Prostitution plots are the exception to my preference for marriage of convenience stories and Escorted features the first one I have read in long time. There are some interesting ideas in this contemporary romance novel, but despite the rounds of contemplation about the oldest profession it inspired in me, Escorted wasn’t really anything special.
Lori is a bestselling romance author in her mid-twenties who, despite her facility for writing about it, has never actually had sex. Eager to get her first time over with, she has gotten a recommendation for a local prostitute and Escorted opens with Lori meeting Ander (short for Alexander) in a coffee shop before making their first foray into a working relationship. Things go well enough that Lori continues to employ Ander and he provides the information book learnin’ can’t. They fall in love.
I have several things I want to bring up. I took a lot of notes while reading Escorted and that is often not a good sign. It means the reading experience devolved into review preparation over story involvement. There will be spoilers:
- Lori has written four best-selling romances and is financially secure enough to have given up her day job. This may be the least believable element in the novel.
- A common prostitution dodge in romances is that the professional doesn’t spend any of the client’s payments thus negating the business transaction element. Kent uses it here.
- Ander is BALD! That’s a first. I loved this detail. Bring on the bald dudes!
- The writing is really on the nose.
- The sex descriptions were repetitive and not particularly sexy.
- There were some nice slams of Fifty Shades of Gray.

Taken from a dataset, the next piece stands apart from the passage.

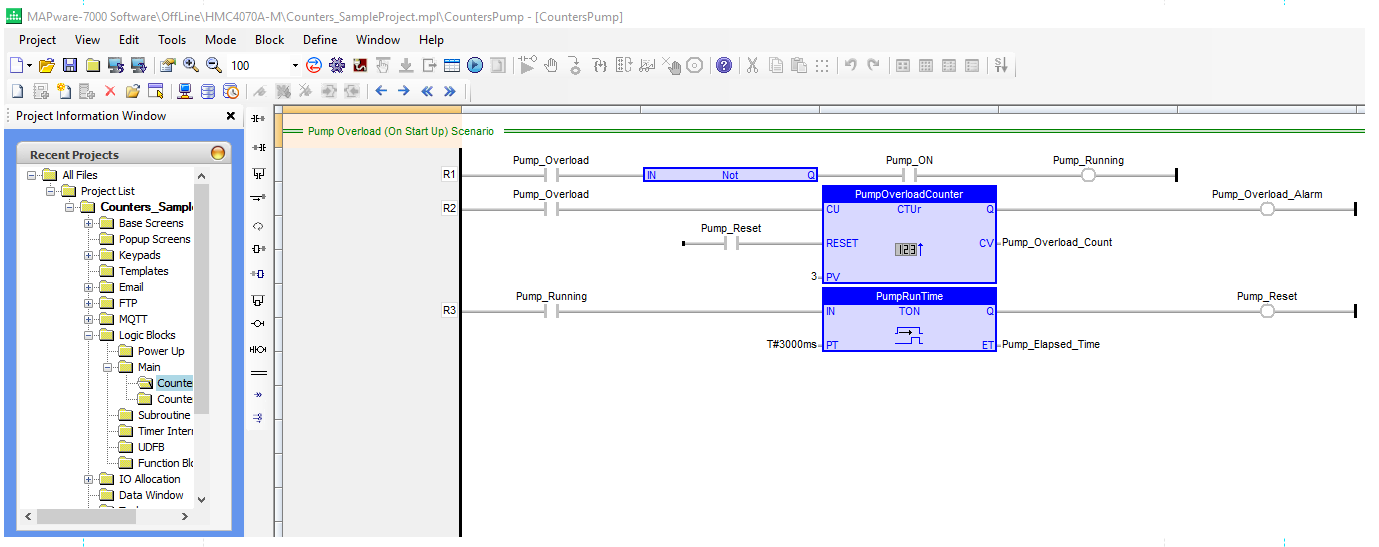Image resolution: width=1379 pixels, height=547 pixels.
Task: Click the Save project icon
Action: click(70, 65)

I spent a lot of time thinking about prostitution while reading Escorted, likely more than the author intended. I wanted to know about the psychological and emotional cost of it as a profession; how one breaks from it; and if there an adjustment period with the introduction of emotions into sexual encounters. Additionally, with all of my distraction while I read, I couldn’t get past the fact that every encounter Lori and Ander had was a financial transaction regardless of the emotions involved. Ander may not have spent the money and retired soon after starting to see her, but he was still contracted to service Lori. How can they get to a level relationship? The story did try to address this, but, for me, it just wasn’t enough.
Escorted does include some great points on the unrealistic expectations of sex created by the mainstreaming of erotica and pornography in our culture. Of course, Kent goes on to do all of these things with her characters, but the gesture was appreciated.
Links to my other reviews can be found on my complete reading list of books sorted by author or Author Commentary & The Tallies Shameful or my streamlined recommendations list.
How lovely! Sexism dictates that a book called Escorted have a woman that looks like a prostitute on the cover even though the hero is the professional.